Süddeutsche Zeitung

Kommentar:Es gleicht sich an

Die grundlegenden Probleme der Christsozialen zeigen sich am Wahlergebnis im Landkreis geradezu exemplarisch

Von Wieland Bögel

Hauptsache gewonnen. Das könnte der Stoßseufzer so manches Christsozialen im Landkreis gewesen sein, immerhin blieb der Partei nicht nur das Direktmandat erhalten, sie wurde auch in allen 21 Gemeinden stärkste Kraft. In der Tat kein schlechtes Ergebnis - zumindest in absoluten Zahlen. Relativ betrachtet war die Wahl für die Schwarzen, nicht nur im Landkreis, aber ein Desaster. Wenn auch eines mit Ansage. Zwar hat der Bundestrend dazu beigetragen, dass die CSU mit einem Negativrekord aus der Wahl ging, die grundlegenden Probleme der letzten und gerade noch so Volkspartei sind indes andere - am Ergebnis der Christsozialen im Landkreis zeigen sie sich exemplarisch.

Das erste Mal gedämmert haben, dass sich die Zeiten ändern, dürfte es einigen CSUlern bei der Wahl 2009. Bei Erst- wie bei Zweitstimmen fiel die CSU im Landkreis unter die psychologisch wichtige 50-Prozent-Marke. Und schon damals fiel auf, wie nachhaltig die Verluste waren: Denn nicht nur in den beiden Städten und den größeren Gemeinden, wo die CSU auch bei vergangenen Wahlen immer unterdurchschnittlich mit Stimmen bedacht wurde, waren die Verluste groß. Auch und besonders in den kleineren Kommunen, dem christsozialen Kernland, war das Adjektiv "erdrutschartig" angemessen: teilweise verlor die CSU hier zweistellig. Vier Jahre später schien der Abwärtstrend gestoppt, wenn nicht gar umgekehrt - auch wenn noch viel Abstand zu den Traumergebnissen früherer Zeiten blieb.

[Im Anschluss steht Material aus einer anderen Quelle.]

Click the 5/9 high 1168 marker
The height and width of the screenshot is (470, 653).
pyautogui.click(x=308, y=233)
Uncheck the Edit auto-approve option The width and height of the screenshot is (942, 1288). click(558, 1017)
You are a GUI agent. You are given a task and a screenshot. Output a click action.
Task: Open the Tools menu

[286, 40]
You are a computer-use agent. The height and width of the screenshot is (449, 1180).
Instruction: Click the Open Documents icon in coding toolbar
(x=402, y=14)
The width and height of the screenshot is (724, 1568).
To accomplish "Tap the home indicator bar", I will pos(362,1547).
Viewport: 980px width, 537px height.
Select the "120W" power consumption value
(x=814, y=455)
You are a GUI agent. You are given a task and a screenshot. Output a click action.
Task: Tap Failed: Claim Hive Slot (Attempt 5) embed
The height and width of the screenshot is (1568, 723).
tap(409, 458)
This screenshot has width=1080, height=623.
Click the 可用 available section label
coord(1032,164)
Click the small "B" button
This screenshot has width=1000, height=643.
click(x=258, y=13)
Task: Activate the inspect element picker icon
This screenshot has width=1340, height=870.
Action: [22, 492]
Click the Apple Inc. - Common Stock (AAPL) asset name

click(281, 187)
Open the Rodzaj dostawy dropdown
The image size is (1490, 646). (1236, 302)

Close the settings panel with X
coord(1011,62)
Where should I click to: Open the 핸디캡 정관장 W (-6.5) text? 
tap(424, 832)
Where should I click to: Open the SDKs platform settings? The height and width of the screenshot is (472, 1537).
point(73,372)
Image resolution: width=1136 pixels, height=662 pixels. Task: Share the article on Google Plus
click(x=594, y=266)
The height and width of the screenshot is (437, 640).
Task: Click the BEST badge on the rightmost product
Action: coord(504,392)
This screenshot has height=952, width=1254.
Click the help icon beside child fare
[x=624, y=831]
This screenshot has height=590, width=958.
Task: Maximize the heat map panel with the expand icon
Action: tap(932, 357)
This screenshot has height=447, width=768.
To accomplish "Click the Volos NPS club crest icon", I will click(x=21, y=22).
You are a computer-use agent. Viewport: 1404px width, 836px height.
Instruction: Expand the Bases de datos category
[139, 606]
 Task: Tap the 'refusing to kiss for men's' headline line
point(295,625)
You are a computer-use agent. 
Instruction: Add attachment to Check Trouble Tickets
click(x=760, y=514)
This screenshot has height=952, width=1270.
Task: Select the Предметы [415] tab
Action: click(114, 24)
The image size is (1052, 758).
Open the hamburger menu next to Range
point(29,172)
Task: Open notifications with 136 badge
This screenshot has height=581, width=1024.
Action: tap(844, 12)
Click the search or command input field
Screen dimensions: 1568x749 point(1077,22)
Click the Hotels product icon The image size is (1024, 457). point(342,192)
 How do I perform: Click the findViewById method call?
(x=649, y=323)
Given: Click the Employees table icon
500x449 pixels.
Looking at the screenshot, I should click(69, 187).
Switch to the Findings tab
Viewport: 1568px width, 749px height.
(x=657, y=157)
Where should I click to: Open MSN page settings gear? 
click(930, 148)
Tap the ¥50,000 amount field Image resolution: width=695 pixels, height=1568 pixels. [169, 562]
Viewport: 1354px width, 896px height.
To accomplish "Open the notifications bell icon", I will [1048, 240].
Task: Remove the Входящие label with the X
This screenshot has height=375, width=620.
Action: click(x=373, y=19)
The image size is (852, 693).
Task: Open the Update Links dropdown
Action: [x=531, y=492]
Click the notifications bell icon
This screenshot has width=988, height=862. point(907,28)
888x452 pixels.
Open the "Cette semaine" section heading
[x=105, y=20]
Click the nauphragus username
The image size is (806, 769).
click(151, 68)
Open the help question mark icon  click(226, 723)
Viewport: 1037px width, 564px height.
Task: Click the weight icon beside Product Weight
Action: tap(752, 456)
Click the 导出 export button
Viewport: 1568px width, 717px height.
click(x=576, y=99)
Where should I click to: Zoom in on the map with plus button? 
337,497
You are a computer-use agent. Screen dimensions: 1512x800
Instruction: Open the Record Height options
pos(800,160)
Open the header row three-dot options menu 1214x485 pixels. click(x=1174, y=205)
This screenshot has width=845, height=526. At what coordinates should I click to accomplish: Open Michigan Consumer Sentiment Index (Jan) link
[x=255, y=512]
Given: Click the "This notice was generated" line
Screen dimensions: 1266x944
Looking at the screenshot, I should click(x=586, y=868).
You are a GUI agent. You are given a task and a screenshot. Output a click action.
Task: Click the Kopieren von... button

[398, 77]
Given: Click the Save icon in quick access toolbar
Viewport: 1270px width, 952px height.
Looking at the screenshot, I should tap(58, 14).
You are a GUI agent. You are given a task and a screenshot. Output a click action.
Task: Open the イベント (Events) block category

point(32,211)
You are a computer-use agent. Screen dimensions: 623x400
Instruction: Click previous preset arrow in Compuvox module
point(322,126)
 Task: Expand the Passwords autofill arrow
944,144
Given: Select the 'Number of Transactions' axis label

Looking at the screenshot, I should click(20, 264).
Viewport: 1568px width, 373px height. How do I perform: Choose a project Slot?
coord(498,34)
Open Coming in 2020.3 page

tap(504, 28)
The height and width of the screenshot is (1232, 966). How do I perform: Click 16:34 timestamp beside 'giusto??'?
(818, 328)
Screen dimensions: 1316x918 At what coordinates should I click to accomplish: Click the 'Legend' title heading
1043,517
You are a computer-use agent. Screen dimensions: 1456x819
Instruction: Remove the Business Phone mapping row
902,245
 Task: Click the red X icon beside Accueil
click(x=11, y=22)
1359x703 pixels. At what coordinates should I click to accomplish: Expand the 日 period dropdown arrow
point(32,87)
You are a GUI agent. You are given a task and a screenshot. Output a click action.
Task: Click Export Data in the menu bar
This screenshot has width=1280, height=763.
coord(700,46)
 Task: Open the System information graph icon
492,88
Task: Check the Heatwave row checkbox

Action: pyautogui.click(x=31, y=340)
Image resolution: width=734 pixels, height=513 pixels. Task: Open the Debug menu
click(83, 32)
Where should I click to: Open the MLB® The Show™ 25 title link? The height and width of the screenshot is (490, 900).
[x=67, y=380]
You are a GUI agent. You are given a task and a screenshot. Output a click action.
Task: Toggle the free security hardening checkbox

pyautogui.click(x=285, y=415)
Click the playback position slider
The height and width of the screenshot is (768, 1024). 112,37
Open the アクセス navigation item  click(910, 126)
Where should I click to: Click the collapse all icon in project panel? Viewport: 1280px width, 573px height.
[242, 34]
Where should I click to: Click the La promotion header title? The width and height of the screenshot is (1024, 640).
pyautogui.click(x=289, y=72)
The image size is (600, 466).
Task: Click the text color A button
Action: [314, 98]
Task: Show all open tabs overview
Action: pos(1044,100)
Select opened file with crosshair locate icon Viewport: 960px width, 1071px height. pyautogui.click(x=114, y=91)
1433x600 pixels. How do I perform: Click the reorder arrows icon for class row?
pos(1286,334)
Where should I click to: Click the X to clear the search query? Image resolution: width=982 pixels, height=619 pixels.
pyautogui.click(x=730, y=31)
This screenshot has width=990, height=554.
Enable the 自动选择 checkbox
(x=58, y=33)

Seit der Wahl vor vier Jahren - als sich das Ergebnis von 2009 auf niedrigerem Niveau wiederholte - und spätestens aber seit vergangenen Sonntag dürfte klar sein: Die Zeiten absoluter, in manchen Ortschaften sogar Dreiviertel-Mehrheiten, sind vorbei und kommen auch nicht wieder. Übrigens nicht nur für die CSU nicht. Die vergangenen Wahlen, inklusive der aktuellen, haben gezeigt, dass die Stimmen, welche die Christsozialen verlieren, nicht einem neuen Platzhirschen zugute kommen. Stattdessen verteilen sich diese im politischen Spektrum, allerdings ist die Streuung nicht zu weit: überwiegend kreuzt man in Ebersberg dabei die Etablierten an.

Von dieser multipolaren Parteienlandschaft im Landkreis profitiert indirekt übrigens auch die CSU: Da sich die verlorenen Stimmen nicht auf einen einzigen Mitbewerber bündeln, wird sie ihren ersten Platz vermutlich auch bei kommenden Wahlen in den meisten Gemeinden und im Landkreis insgesamt behaupten können. Der Abstand zur politischen Konkurrenz dürfte indes immer kleiner, die Erleichterung über ein "Hauptsache gewonnen" immer größer werden.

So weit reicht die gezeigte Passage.